Fracture swarms on Mars
These striking features on Mars were caused by the planet's crust stretching apart in response to ancient volcanic activity.
The fractures in the Sirenum Fossae region in the southern hemisphere were imaged by ESA's Mars Express in March. They extend for thousands of kilometres in length, far beyond the boundaries of this image.
The fractures divide the crust into blocks: the movement along a pair of faults causes the centre section to drop down into 'graben' several kilometres wide and a few hundred metres deep. Elevated blocks of crust remain between the graben when there is a parallel series of fault, as seen in this scene.
The Sirenum Fossae are part of a larger radial fracture pattern around the Arsia Mons volcano in the Tharsis region, which is situated some 1800 km to the northeast.
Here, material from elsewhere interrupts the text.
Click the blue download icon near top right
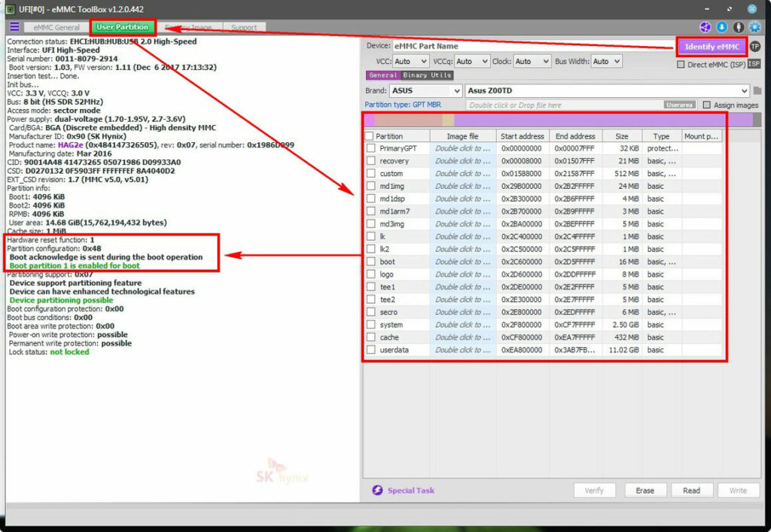The width and height of the screenshot is (771, 532). pyautogui.click(x=721, y=27)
Tharsis is the largest volcanic province on Mars, its far-reaching fracture system testament to the powerful influence this impressive volcanic province had on the planet.
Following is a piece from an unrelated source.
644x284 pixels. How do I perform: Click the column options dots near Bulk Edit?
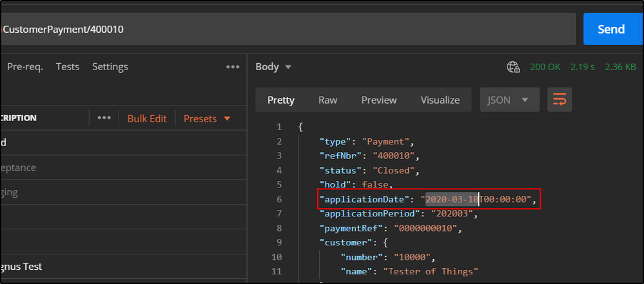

Indeed, the Sirenum Fossae fracture system seen here is thought to be associated with tectonic stresses arising from ancient volcanic activity in the Tharsis region. For example, the graben could either be caused by the planet's crust stretching apart as a magma chamber bulges the crust above it, or alternatively as the crust collapsed along lines of weakness as the magma chamber emptied.
It is also possible that each graben was associated with an ancient volcanic dike: a steep corridor within the rock along which magma from the interior of Mars once propagated upwards, causing cracking along the surface.
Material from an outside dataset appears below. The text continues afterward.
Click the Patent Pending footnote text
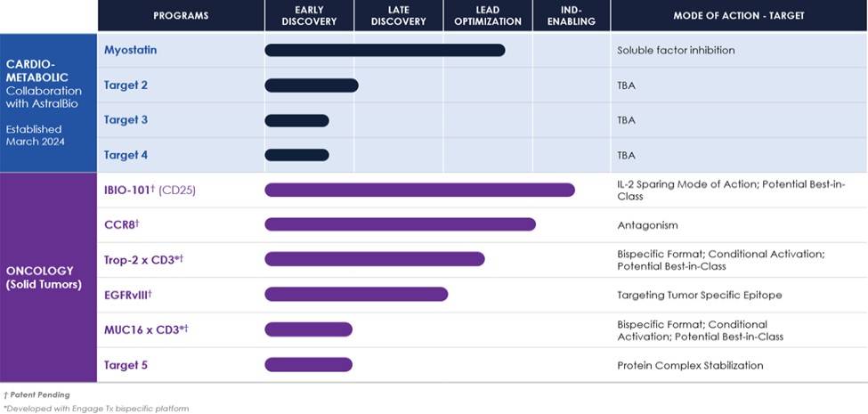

In this case the graben could represent a giant 'dike swarm' extending from the volcanic centre. Dike swarms are also seen on Earth, as in Iceland where they are observed with surface fractures and graben sets in the Krafla fissure swarm.
As with any geological feature that cuts into the surface of the planet, the graben systems make for a good window into the subsurface. They also provide steep surfaces for active processes occurring in more recent times.
For example, NASA's Mars Reconnaissance Orbiter identified gullies on some of the steep slopes in Sirenum Fossae, along troughs and in the rims of impact craters. What material carves out the small channels is a topic of active research: they were initially thought to be related to flowing water, but recent proposals suggest that seasonal frozen carbon dioxide – dry ice – flowing downslope may be responsible.